Faculty of Medicine and Health, The University of Sydney, Biomedical Informatics and Digital Health, School of Medical Sciences, Sydney, New South Wales, Australia.
Computational Health Informatics Program, Boston Children's Hospital, Boston, Massachusetts, USA.
Res Synth Methods. 2022 May;13(3):342-352. doi: 10.1002/jrsm.1545. Epub 2022 Jan 23.

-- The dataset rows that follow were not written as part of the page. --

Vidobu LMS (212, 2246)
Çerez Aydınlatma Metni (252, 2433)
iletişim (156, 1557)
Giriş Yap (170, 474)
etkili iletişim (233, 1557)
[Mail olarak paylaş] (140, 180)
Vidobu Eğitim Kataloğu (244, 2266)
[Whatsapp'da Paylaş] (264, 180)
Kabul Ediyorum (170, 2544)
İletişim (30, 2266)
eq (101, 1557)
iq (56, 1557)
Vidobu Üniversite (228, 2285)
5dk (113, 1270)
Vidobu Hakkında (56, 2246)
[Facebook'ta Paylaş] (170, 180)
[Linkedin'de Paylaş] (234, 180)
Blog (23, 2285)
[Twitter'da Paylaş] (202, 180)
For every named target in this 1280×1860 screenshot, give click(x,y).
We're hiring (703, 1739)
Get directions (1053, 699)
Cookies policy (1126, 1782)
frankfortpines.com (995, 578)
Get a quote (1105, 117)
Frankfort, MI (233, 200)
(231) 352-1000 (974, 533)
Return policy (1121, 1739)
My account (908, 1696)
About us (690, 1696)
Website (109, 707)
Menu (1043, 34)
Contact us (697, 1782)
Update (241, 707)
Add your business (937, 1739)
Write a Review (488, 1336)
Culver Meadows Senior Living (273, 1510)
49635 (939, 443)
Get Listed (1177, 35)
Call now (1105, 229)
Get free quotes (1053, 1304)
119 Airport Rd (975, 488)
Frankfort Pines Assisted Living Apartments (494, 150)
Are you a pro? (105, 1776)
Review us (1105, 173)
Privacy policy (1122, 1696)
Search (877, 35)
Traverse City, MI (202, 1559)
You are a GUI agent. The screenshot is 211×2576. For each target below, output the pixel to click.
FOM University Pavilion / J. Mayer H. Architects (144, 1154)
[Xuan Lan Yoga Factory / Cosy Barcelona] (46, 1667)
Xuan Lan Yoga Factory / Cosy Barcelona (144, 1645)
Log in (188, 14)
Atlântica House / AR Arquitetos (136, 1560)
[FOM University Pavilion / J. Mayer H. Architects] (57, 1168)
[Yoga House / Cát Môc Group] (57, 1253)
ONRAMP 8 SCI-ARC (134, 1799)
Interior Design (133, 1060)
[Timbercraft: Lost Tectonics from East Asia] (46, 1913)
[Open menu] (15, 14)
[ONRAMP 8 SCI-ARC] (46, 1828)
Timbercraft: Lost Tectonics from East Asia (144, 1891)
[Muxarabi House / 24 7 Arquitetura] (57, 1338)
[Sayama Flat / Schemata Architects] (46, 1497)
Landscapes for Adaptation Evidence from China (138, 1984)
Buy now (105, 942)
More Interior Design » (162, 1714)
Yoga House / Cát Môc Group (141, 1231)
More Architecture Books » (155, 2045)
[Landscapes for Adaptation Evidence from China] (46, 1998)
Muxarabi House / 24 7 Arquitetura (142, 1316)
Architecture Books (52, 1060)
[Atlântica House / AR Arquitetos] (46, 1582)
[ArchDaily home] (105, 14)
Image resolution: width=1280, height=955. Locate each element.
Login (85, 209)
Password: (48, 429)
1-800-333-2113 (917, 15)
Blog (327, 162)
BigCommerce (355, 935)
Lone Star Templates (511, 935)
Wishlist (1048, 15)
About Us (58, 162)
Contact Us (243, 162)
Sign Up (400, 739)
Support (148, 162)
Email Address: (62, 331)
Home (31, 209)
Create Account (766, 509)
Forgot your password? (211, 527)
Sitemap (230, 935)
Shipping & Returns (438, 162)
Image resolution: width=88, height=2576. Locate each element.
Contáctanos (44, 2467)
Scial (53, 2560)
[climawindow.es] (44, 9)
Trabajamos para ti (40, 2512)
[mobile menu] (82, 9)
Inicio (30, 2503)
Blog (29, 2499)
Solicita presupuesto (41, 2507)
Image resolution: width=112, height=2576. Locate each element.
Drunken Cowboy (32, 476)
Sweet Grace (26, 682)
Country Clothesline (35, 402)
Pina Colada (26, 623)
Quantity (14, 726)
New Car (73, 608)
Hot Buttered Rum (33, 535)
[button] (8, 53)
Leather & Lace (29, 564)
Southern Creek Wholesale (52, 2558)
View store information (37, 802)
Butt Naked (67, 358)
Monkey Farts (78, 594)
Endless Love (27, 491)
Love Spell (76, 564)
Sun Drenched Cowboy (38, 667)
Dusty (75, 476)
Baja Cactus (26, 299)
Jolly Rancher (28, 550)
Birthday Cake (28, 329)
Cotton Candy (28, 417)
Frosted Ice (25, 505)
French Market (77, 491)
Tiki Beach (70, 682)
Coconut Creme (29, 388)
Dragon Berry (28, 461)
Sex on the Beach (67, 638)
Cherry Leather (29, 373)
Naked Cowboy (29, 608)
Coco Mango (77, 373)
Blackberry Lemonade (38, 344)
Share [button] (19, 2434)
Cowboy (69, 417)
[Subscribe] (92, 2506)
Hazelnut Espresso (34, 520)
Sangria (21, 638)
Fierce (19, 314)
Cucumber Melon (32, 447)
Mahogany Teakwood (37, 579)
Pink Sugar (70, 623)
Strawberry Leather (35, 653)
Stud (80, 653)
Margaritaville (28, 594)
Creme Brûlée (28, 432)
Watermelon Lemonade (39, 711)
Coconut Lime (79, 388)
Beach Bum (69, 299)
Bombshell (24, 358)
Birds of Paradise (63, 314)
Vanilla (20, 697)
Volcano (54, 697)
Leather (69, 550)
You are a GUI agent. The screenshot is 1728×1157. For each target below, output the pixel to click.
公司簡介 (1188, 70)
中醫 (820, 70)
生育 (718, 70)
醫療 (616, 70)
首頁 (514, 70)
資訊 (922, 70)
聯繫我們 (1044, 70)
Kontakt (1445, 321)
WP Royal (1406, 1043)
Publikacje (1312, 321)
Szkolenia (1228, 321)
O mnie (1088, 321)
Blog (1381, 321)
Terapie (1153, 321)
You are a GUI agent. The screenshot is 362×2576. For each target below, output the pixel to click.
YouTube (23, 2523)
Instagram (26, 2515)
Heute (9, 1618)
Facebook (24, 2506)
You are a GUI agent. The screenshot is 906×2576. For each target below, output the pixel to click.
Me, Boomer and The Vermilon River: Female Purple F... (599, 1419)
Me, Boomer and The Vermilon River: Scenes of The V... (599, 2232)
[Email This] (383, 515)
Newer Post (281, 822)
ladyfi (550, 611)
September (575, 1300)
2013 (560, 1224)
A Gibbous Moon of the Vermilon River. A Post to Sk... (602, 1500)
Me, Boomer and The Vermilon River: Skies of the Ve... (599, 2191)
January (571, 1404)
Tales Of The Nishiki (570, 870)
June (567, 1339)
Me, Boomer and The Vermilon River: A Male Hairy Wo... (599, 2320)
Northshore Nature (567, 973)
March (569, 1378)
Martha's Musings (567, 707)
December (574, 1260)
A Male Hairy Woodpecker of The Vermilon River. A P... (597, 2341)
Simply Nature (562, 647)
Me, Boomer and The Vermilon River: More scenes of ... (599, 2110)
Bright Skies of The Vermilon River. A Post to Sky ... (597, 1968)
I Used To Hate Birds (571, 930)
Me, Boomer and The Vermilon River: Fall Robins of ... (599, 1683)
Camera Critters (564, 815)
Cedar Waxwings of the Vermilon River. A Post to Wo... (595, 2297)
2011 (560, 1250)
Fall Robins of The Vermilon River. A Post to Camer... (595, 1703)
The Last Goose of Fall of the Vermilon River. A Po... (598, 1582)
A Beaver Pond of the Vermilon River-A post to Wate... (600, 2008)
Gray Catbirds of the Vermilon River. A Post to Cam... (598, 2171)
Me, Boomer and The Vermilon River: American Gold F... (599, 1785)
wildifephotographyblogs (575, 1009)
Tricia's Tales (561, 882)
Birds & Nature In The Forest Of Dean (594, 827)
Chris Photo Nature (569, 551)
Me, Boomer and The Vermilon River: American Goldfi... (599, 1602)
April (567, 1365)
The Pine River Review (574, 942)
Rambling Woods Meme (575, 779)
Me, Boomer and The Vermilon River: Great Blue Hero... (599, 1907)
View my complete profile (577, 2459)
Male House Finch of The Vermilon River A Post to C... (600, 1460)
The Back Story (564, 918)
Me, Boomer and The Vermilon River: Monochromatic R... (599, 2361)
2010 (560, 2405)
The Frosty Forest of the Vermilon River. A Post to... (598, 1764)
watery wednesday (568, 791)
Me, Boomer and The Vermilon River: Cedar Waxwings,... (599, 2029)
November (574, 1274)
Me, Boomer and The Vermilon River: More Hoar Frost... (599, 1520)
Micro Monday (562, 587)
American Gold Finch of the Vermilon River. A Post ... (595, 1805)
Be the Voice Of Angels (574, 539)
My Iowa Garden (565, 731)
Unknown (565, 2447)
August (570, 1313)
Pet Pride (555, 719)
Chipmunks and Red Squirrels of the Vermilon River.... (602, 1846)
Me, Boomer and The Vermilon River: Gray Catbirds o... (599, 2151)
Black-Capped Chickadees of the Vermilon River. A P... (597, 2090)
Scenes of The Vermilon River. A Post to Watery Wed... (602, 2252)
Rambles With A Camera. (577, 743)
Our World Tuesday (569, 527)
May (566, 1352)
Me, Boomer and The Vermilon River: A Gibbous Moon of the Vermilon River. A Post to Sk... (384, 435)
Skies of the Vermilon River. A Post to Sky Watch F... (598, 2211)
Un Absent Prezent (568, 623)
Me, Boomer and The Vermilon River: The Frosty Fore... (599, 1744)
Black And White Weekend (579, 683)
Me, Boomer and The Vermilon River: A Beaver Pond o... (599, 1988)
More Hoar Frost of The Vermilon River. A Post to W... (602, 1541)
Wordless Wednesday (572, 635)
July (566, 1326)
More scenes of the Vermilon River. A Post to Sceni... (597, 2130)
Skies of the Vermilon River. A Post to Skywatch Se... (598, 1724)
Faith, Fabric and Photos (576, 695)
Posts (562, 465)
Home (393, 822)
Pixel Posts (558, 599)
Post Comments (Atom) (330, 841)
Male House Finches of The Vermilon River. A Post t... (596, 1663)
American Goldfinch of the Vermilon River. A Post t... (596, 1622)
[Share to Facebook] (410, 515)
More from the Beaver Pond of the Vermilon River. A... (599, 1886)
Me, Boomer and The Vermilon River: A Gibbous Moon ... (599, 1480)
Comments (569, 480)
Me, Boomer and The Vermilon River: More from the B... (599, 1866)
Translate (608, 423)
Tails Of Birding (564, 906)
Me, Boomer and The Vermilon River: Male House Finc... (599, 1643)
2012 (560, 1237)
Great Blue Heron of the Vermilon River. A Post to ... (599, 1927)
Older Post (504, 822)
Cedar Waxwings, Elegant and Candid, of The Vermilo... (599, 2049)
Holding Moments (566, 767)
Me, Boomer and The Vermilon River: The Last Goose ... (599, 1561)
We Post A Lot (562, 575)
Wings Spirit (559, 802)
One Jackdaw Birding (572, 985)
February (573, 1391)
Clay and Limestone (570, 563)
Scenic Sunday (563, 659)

A substantial proportion of trial registrations are not linked to corresponding published articles, limiting analyses and new tools. Our aim was to develop a method for finding articles reporting the results of trials that are registered on ClinicalTrials.gov when they do not include metadata links. We used a set of 27,280 trial registration and article pairs to train and evaluate methods for identifying missing links in both directions-from articles to registrations and from registrations to articles. We trained a classifier with six distance metrics as feature representations to rank the correct article or registration, using recall@K to evaluate performance and compare to baseline methods. When identifying links from registrations to published articles, the classifier ranked the correct article first (recall@1) among 378,048 articles in 80.8% of evaluation cases and 34.9% in the baseline method. Recall@10 was 85.1% compared to 60.7% in the baseline. When predicting links from articles to registrations, recall@1 was 83.4% for the classifier and 39.8% in the baseline. Recall@10 was 89.5% compared to 65.8% in the baseline. The proposed method improves on our baseline document similarity method to be feasible for identifying missing links in practice. Given a ClinicalTrials.gov registration, a user checking 10 ranked articles can expect to identify the matching article in at least 85% of cases, if the trial has been published. The proposed method can be used to improve the coupling of ClinicalTrials.gov and PubMed, with applications related to automating systematic review and evidence synthesis processes.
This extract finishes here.